Standard auto insurance policies cover named insureds, listed drivers and occasional drivers, who are permitted to use the vehicle with the permission of the owners. However, they offer 100% of the coverage to named insureds, including extending it to cars they hire and providing secondary liability coverage when they use someone else’s auto. But listed drivers are only covered to drive the insured vehicle.
People may have the option to choose between naming a person as insured or listing as a driver, especially when they are spouses. Each choice may have different implications in terms of managing the policies and legally.
Families may not pay close attention to who is a joint policyholder or named insured and who is a listed driver on auto insurance and arrange them as a matter of convenience. However, these terms are different from each other in many ways, including legally and practically. Choosing one over to the other may come with advantages or disadvantages.
Named Insured vs. Listed Driver
Named insureds benefit 100% from auto insurance coverage. They can hire a car and drive someone else’s auto and still be covered by their policies too. They are usually the vehicle owners and policyholders, can make changes to policies, add or remove cars, listed drivers, increase deductibles, make claims and even cancel it. They are also responsible for premium payments and cannot be removed from coverage without their prior consents. Vehicle insurers send them any notifications and renewal notices. So, they have full control over the policy with its rights and responsibilities.
On the other hand, listed drivers are the people who are explicitly allowed to use the automobile as they are mentioned by name on the car insurance policy declaration page. Policyholders can take them off whenever they want as long as state laws and carriers allow it. Also, a listed person would not have a say or would not be able to make a claim. Other people may be allowed to use the vehicle even though they aren’t listed either way. A standard policy normally covers everyone in the household and occasional drivers.
Another distinct difference between a named insured and listed driver is that listed drivers are only allowed to drive the car they are insured for and not covered by this policy when they drive someone else’s or hired auto like a named insured would under their policies.

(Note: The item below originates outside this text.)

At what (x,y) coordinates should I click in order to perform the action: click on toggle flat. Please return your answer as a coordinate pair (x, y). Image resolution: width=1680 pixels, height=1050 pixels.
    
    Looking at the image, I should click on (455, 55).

It may sound like it is a great idea to get listed as a named insured with your partner rather than being listed as a driver but it has downsides too. Joint ownership of a policy means that you are equally responsible and can be sued jointly or separately for the losses third parties suffered as a result of an accident caused by the insured auto.
It could totally be someone else who was driving it at the time of the accident. As long as that person was permitted (not stolen the automobile), either or both named insureds would be open to lawsuits. This alone, convinces many partners to make separate arrangements to avoid being responsible for others’ mistakes. Being a listed driver may make sense if you have more assets than your partner. Often people buy separate coverage and get listed in each other’s policies. That may be fine when each party keeps their own automobile.
How it is set up may have legal and practical consequences and you should take time to digest them all and make a choice that suits your circumstances. All these decisions are fairly personal and based on relationships. It is best that partners go through options, discuss their benefits and problems and come to a mutually agreeable conclusion.
Named Driver Insurance
It is a type of policy that only covers the drivers listed and nobody else even if they are living in the same house. They may be cheaper but it may be problematic too, especially if you cannot keep others away from the keys.
Named insured refers to legal ownership and rights over a policy but “named driver insurance” refers to limiting people to only the ones who are clearly mentioned on the declaration page and excluding everybody else from your policy. Named driver insurance limits a standard policy that usually covers drivers who aren’t mentioned in the policy by name, but allowed to use the vehicle by the owner.
By limiting the drivers to only the ones listed on the policy with a “named drivers only” clause, the carriers control exposure and this often results in lower premiums. And often it may be necessary to insure a high-risk automobile at an affordable premium.